ADL: Norwegian Newspaper Cartoon Demonizing Jewish Ritual Circumcision “Deeply Offensive”

New York, NY, May 29, 2013 … The Anti-Defamation League (ADL) today called a cartoon appearing in the Norwegian newspaper Dagbladet, which grossly demonized Jewish ritual circumcision, “deeply offensive and appalling.”

The cartoon, which was printed on May 28, depicts a bloodied crying baby lying on a table with his toes being cut off with pruning shears and severed toes scattered around. A bearded-hatted man is holding what appears to be a Jewish holy book in one hand, while with the other, he holds the baby down on the table with a pitchfork. A woman, who is also holding what appears to be a prayer book, says to entering policemen “Mistreating? No, this is tradition, an important part of our belief!” The police say, “Belief? Oh yes, then it is all right.”

Abraham H. Foxman, ADL National Director, issued the following statement:

This grotesque cartoon of a bloodied, mutilated baby, suffering at the hands of adults is a deeply offensive and appalling distortion of a core Jewish ritual. The image harkens back to the centuries of anti-Semitic illustrations depicting Jews engaged in ritual ceremonies involving gratuitous and fabricated bloodletting.
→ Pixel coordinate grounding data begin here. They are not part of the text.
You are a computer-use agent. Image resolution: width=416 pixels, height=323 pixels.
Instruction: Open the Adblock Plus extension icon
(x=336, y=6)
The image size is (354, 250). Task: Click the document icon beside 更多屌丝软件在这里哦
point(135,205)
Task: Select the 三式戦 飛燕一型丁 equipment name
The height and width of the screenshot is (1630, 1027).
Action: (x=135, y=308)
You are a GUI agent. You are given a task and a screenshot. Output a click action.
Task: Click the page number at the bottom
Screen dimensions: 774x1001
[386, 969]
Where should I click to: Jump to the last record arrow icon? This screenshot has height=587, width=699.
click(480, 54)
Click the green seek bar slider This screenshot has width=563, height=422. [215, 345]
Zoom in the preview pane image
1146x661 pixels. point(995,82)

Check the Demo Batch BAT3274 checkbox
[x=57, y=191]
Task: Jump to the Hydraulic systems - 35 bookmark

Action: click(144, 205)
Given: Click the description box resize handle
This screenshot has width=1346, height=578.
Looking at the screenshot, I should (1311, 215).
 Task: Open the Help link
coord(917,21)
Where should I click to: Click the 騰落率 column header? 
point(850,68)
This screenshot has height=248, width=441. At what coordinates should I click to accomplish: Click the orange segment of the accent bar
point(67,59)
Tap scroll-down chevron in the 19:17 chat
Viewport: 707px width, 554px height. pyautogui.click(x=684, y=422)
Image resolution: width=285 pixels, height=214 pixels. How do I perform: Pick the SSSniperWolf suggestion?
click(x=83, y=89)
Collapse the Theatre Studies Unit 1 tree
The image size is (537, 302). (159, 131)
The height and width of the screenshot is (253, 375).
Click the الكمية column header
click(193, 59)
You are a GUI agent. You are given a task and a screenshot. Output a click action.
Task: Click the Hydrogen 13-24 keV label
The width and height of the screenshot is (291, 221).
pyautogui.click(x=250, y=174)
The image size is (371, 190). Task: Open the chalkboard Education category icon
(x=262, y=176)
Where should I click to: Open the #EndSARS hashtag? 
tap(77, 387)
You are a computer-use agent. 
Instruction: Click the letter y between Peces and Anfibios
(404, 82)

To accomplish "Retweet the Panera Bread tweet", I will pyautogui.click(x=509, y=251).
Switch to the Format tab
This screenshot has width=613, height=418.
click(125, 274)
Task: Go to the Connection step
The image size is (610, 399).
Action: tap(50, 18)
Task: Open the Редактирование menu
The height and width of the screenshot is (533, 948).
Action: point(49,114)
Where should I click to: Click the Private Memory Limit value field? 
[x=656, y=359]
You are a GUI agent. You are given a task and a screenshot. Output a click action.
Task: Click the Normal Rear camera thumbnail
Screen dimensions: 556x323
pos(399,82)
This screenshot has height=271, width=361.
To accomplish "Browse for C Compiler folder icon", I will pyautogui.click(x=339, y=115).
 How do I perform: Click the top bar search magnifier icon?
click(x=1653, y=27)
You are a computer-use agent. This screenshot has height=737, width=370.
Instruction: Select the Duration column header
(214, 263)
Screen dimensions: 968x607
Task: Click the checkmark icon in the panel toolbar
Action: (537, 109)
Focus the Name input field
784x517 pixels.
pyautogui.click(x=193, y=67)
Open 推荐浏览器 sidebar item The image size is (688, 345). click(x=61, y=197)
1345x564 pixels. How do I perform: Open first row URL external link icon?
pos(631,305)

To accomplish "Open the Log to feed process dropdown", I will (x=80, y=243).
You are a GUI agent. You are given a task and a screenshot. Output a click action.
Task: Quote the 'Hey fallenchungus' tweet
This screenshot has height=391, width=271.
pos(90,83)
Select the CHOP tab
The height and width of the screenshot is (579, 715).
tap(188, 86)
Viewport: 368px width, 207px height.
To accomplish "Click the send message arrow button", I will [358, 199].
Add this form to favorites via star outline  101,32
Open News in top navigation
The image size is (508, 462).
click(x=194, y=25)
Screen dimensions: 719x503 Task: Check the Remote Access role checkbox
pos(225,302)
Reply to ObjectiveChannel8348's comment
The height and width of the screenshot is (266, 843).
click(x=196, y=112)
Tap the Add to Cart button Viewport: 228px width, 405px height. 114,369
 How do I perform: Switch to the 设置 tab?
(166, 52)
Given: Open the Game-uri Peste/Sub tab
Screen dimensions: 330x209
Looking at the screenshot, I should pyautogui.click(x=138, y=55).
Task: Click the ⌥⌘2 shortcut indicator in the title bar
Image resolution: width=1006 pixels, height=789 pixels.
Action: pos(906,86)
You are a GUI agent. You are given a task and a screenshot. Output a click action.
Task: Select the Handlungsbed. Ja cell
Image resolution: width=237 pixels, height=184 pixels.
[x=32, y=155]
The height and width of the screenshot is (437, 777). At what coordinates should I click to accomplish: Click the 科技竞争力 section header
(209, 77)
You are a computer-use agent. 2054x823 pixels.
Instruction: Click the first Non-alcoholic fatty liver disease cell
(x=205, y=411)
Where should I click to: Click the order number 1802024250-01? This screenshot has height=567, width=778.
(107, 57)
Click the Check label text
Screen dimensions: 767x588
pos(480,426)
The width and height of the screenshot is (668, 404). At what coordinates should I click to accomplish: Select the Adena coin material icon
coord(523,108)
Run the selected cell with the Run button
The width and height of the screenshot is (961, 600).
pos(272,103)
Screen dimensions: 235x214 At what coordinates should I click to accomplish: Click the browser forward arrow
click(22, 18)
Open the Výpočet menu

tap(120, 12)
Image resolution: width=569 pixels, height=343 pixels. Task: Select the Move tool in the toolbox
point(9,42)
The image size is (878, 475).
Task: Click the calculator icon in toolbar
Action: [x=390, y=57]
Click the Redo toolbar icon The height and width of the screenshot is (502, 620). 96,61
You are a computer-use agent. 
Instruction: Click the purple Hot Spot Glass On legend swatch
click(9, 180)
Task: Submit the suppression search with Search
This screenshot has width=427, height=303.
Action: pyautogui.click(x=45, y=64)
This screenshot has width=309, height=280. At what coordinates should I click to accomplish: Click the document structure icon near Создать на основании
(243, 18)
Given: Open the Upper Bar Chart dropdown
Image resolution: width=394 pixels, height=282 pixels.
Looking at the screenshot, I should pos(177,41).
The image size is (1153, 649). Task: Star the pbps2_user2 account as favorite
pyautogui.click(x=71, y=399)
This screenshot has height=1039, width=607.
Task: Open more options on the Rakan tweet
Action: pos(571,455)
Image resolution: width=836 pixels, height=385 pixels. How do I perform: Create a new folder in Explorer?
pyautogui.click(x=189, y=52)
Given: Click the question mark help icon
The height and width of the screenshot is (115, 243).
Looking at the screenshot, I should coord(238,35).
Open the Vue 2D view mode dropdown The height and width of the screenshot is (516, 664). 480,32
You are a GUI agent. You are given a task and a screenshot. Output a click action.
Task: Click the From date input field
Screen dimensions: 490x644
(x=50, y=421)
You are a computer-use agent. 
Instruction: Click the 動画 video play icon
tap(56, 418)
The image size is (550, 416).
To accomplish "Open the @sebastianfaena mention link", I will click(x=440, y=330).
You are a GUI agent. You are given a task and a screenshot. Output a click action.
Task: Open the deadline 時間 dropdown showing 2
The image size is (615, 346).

In no way can this sickening cartoon be justified as an acceptable graphic representation in support for the campaign to legislatively restrict ritual circumcision, which unfortunately has gained some traction in Europe.

We call on the editors of Dagbladet to issue an official apology and for other government and societal leaders in Norway to speak out against this monstrous cartoon and its deeper messages.

In November 2011, ADL voiced concern to the Dagbladet regarding a cartoon equating the situation in the Gaza Strip with the Holocaust.

The Anti-Defamation League was founded in 1913 to stop the defamation of the Jewish people and to secure justice and fair treatment to all. Today it is the world’s leading organization combating anti-Semitism, exposing hate groups, training law enforcement on hate crimes, developing anti-bias education programs for students, countering cyber-hate and relentlessly pursuing equal rights for all.